TEKS HALAMAN:

Opini-Analogi Mutiara Dalam Epistemologi Islam

Ilmu dalam Islam adalah sebuah proses transformasi, pemurnian, dan pencerahan. Biologi tiram tidak hanya menghadirkan metafora tentang alam semesta, tetapi juga menawarkan kerangka epistemologis bagi keilmuan. Proses terbentuknya mutiara menggambarkan bagaimana pengetahuan muncul melalui interaksi wahyu, akal, intuisi, dan tantangan eksternal dalam lima tahap yang saling terkait.

Tahap pertama: Partikel asing sebagai pengetahuan duniawi dan tantangan. Pembentukan mutiara diawali oleh masuknya objek eksternal ke dalam jaringan mantel tiram. Partikel-partikel asing ini melambangkan sistem pengetahuan eksternal dan tantangan sosial-kultural—sains modern, ideologi sekuler, globalisasi, dan kecerdasan buatan. Alih-alih menolaknya, epistemologi Islam mengintegrasikannya ke dalam bingkai wahyu untuk diarahkan demi kemaslahatan manusia dan tujuan ilahi.

Tahap kedua: Cangkang sebagai Al-Qur’an dan Hadis. Cangkang menyediakan struktur dan pertahanan terhadap ancaman lingkungan. Secara analogis, Al-Qur’an dan Hadis berfungsi sebagai cangkang normatif pengetahuan Islam, melindunginya dari disintegrasi dan relativisme sekaligus menetapkan batas-batas penelitian yang sah. Dalam pendidikan, keduanya menjadi fondasi kurikulum yang memastikan ilmu-ilmu alam dan sosial tumbuh dalam kerangka etika dan spiritual yang berakar pada tauhid.

CUPLIKAN DATA:
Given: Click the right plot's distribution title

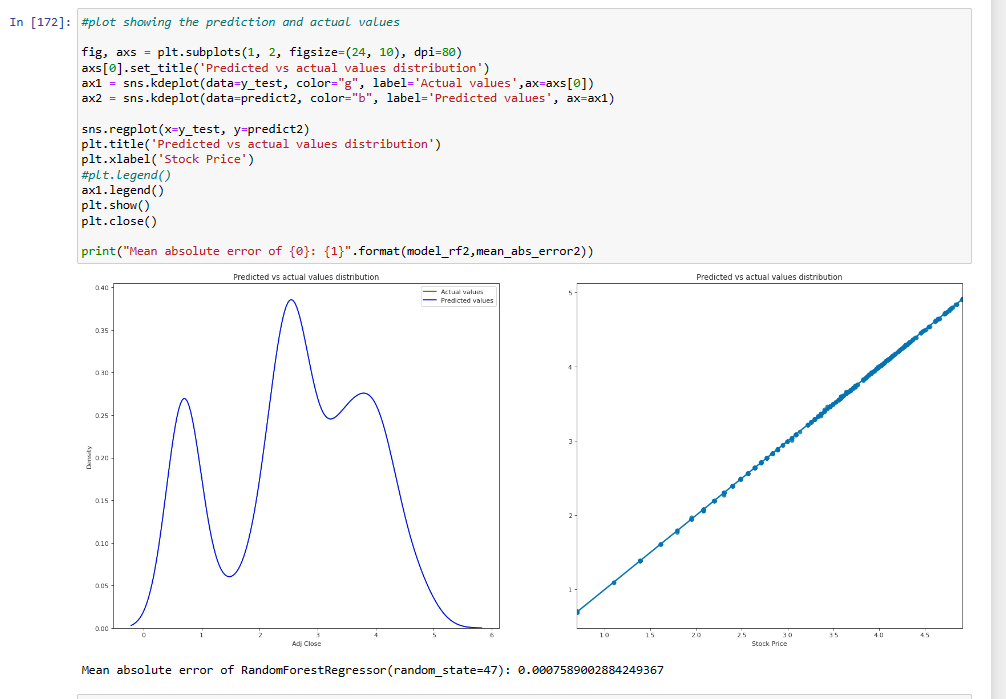Looking at the screenshot, I should [x=768, y=277].
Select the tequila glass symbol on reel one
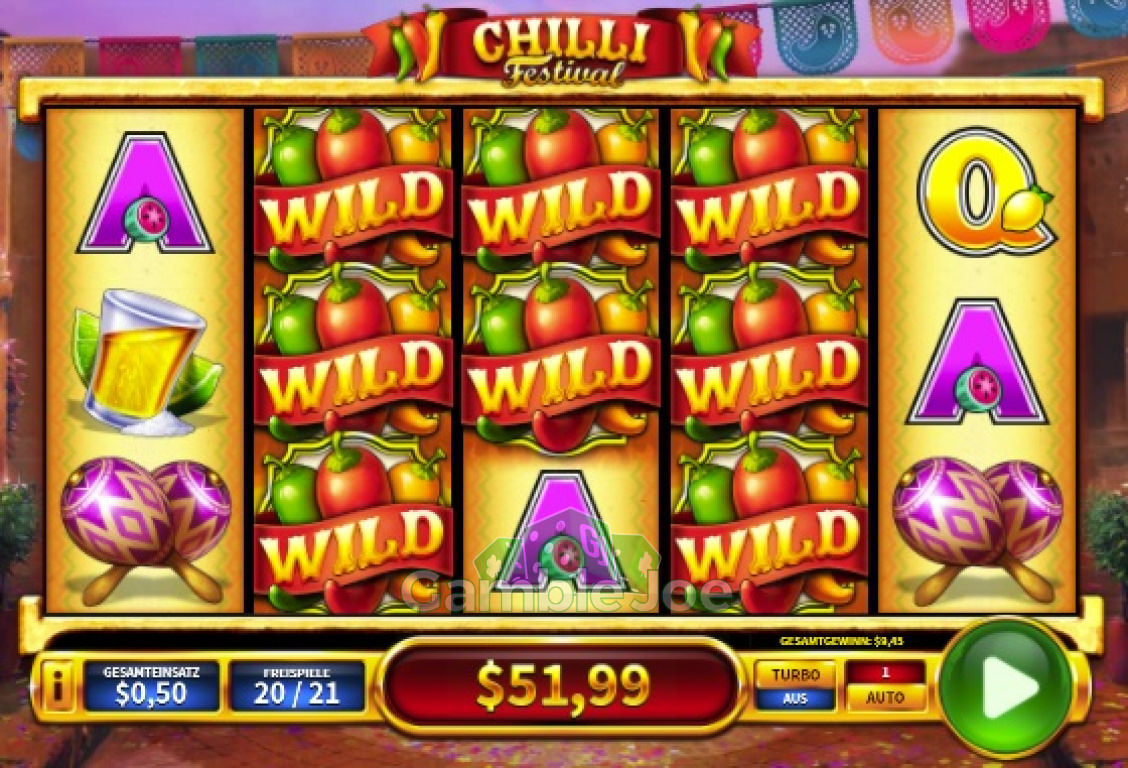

ARAHAN TUGAS A: Tuliskan kembali tanpa perubahan bagian teks tentang analogi mutiara dari "Ilmu dalam Islam" sampai "yang saling terkait.".
ARAHAN TUGAS B: Menurut teks tentang analogi mutiara, mengapa Al-Qur'an dan Hadis diibaratkan sebagai cangkang tiram? Jawab dalam satu sampai tiga kalimat.
ARAHAN TUGAS C: Sambung teks tentang analogi mutiara dalam epistemologi Islam, dimulai sesudah kalimat terakhirnya.

JAWABAN A:
Ilmu dalam Islam adalah sebuah proses transformasi, pemurnian, dan pencerahan. Biologi tiram tidak hanya menghadirkan metafora tentang alam semesta, tetapi juga menawarkan kerangka epistemologis bagi keilmuan. Proses terbentuknya mutiara menggambarkan bagaimana pengetahuan muncul melalui interaksi wahyu, akal, intuisi, dan tantangan eksternal dalam lima tahap yang saling terkait.

JAWABAN B: Cangkang memberi struktur dan pertahanan terhadap ancaman lingkungan. Begitu pula Al-Qur'an dan Hadis menjadi cangkang normatif bagi pengetahuan Islam. Keduanya melindunginya dari disintegrasi dan relativisme sekaligus menetapkan batas-batas penelitian yang sah.

JAWABAN C:
Tahap ketiga: Moluska sebagai wahyu. Pada inti tiram terdapat wahyu sebagai jantung epistemologi yang hidup—dinamis dan produktif, bukan statis. Dalam penelitian, wahyu mengarahkan metodologi dan memastikan eksplorasi ilmiah tetap berlandaskan spiritualitas serta berorientasi etis.

Tahap Keempat: Lapisan nacre sebagai ilmu-ilmu Islam. Jaringan mantel mengeluarkan nacre yang melapisi benda asing dalam lapisan mikroskopis, menghasilkan ketahanan dan kilau. Lapisan ini melambangkan disiplin keilmuan Islam secara kumulatif: lapisan dasar (Aqīdah, Sharīʿah, Akhlāq), lapisan klasik (tafsir, fikih, kalam, filsafat, tasawuf), dan lapisan modern (sosiologi, psikologi, ilmu data, kecerdasan buatan). Desain kurikulum seyogianya juga berlapis—dimulai dengan iman dan etika, diperkaya oleh ilmu klasik, lalu diperluas dengan disiplin kontemporer—namun tetap terhubung secara koheren dengan wahyu.

Lapisan kelima: Mutiara sebagai hikmah [ilmu pengetahuan yang mendatangkah kemaslahatan]. Setelah bertahun-tahun, benda asing tersebut berubah menjadi mutiara yang tahan lama dan bercahaya; percepatan buatan sering kali menghasilkan mutiara yang lemah dan kurang berkilau. Dalam konteks sosial, keilmuan Islam harus menghasilkan “mutiara hikmah”—pedoman bagi ekonomi etis, pengelolaan lingkungan, etika teknologi, dan kebijakan publik—yang mampu menjawab tantangan modern sembari menjaga kedalaman spiritual.